# TASK DETAILS
Pictures stay out of the copy. Retype exactly the lines below from the one with "Move event 2 down with chevron arrow" through the one with "Click the Windows Start button".

(Saved entries)

*** Block opens ***

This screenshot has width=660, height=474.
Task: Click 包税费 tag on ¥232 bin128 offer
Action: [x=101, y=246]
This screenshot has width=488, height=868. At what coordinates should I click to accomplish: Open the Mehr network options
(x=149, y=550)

*** Block closes ***
*** Block opens ***

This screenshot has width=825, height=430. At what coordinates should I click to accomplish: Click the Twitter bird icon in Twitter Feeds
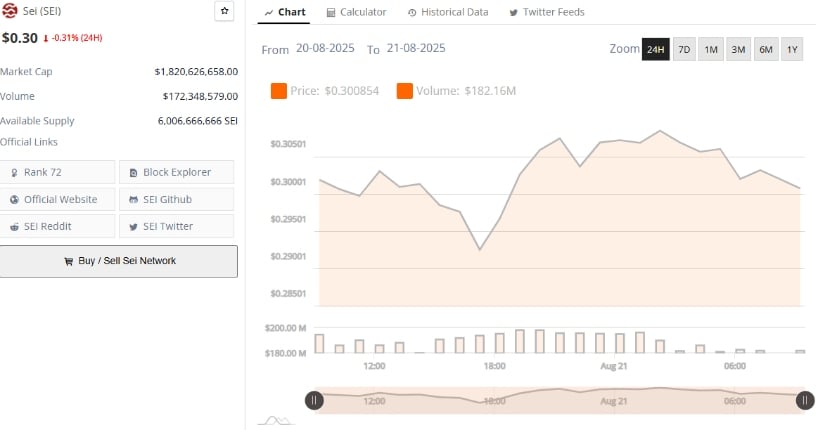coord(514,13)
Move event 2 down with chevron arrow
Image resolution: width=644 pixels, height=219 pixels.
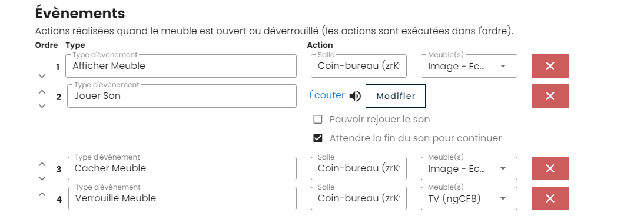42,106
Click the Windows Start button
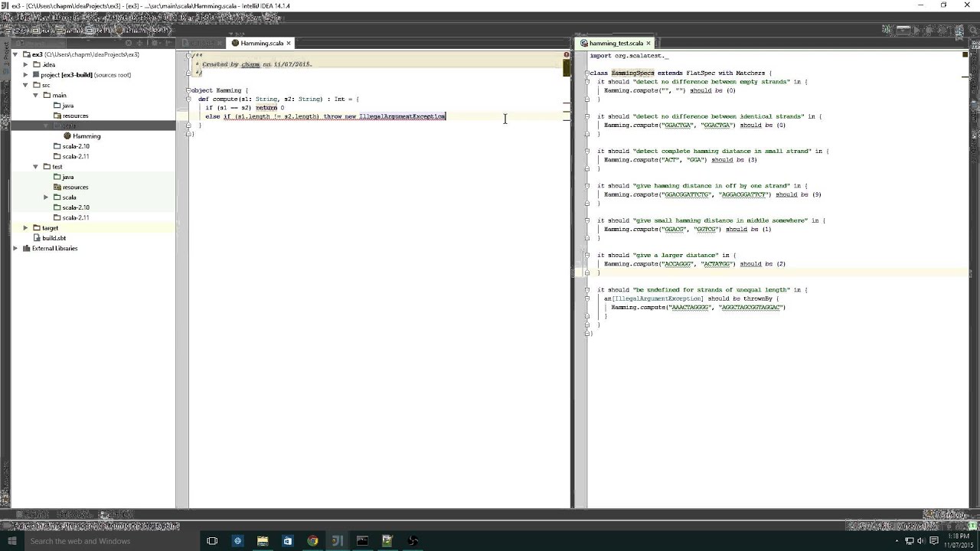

*** Block closes ***

# ANSWER BELOW
Move event 2 down with chevron arrow
Image resolution: width=644 pixels, height=219 pixels.
42,106
Click the Windows Start button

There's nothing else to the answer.